I want to be able to get first link from inside this div.
<div id="first-tweet-wrapper">
<blockquote class="tweet" lang="en">
<a href="htttp://link.com"> <--- This one
text </a>
</blockquote>
<a href="http://link2.net" class="click-tracking" target="_blank"
data-tracking-category="discover" data-tracking-action="tweet-the-tweet">
Tweet it! </a>
</div>
I've tried with this code but it doesn't work
HtmlDocument doc = new HtmlDocument();
doc.LoadHtml(source);
var div = doc.DocumentNode.SelectSingleNode("//div[@id='first-tweet-wrapper']");
if (div != null)
{
var links = div.Descendants("a")
.Select(a => a.InnerText)
.ToList();
}
You need to take the value of the href-attribute of the anchor element using HtmlAgilityPack's GetAttributeValue method. You could access the single anchor element by extracting directly the content of the parent blockcode element like this:
//div[@id='first-tweet-wrapper']/blockquote[@class='twitter-tweet']
Then fetch the single link inside.
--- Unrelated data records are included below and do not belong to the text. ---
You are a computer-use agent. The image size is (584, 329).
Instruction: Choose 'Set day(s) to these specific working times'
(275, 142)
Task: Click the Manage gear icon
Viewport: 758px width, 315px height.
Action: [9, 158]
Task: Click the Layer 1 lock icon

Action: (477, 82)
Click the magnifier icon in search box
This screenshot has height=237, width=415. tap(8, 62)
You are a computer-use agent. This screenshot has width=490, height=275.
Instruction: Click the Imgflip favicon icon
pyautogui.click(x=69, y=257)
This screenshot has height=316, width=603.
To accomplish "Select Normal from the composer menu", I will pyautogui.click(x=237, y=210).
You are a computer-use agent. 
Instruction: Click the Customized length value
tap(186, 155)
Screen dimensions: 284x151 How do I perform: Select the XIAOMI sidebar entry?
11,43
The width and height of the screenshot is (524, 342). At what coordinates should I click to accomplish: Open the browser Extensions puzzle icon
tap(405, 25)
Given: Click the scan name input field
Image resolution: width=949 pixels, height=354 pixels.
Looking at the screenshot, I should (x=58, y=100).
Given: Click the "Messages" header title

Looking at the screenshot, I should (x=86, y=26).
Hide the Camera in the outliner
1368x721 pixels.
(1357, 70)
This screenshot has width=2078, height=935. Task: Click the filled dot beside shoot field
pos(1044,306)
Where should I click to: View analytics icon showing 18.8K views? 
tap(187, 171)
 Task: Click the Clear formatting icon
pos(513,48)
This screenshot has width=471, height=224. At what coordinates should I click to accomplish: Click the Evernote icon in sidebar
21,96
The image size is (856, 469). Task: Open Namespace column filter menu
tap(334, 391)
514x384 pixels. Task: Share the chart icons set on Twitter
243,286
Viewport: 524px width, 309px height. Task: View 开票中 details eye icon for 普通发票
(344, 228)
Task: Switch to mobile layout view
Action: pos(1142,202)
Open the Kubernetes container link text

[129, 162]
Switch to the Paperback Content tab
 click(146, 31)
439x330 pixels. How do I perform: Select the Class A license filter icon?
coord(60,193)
A possible solution could look like this (in this case the input is facebook, but works with microsoft too):
try
{
// download the html source
var webClient = new WebClient();
var source = webClient.DownloadString(@"https://discover.twitter.com/first-tweet?username=facebook#facebook");
HtmlDocument doc = new HtmlDocument();
doc.LoadHtml(source);
var div = doc.DocumentNode.SelectSingleNode("//div[@id='first-tweet-wrapper']/blockquote[@class='twitter-tweet']");
if (div != null)
{
// there is only one links
var link = div.Descendants("a").FirstOrDefault();
if (link != null)
{
// take the value of the attribute
var href = link.GetAttributeValue("href", "");
Console.WriteLine(href);
}
}
}
catch (Exception exception)
{
Console.WriteLine(exception.Message);
}
The output is in this case:
Another possibility is to directly select the anchor element using XPath (like @har07 suggested):
var xpath = @"//div[@id='first-tweet-wrapper']/blockquote[@class='twitter-tweet']/a";
var link = doc.DocumentNode.SelectSingleNode(xpath);
if (link != null)
{
// take the value of the href-attribute
var href = link.GetAttributeValue("href", "");
Console.WriteLine(href);
}
The output is the same as above.
Assuming your <div>
id is "first-tweet-wrapper" instead of "firt", you can use this XPath query to get <a>
element inside <blockquote>
:
//div[@id='first-tweet-wrapper']/blockquote/a
So your code will look about like this :
var a = doc.DocumentNode
.SelectSingleNode("//div[@id='first-tweet-wrapper']/blockquote/a");
if (a != null)
{
var text = a.InnerText;
var link = a.GetAttributeValue("href", "");
}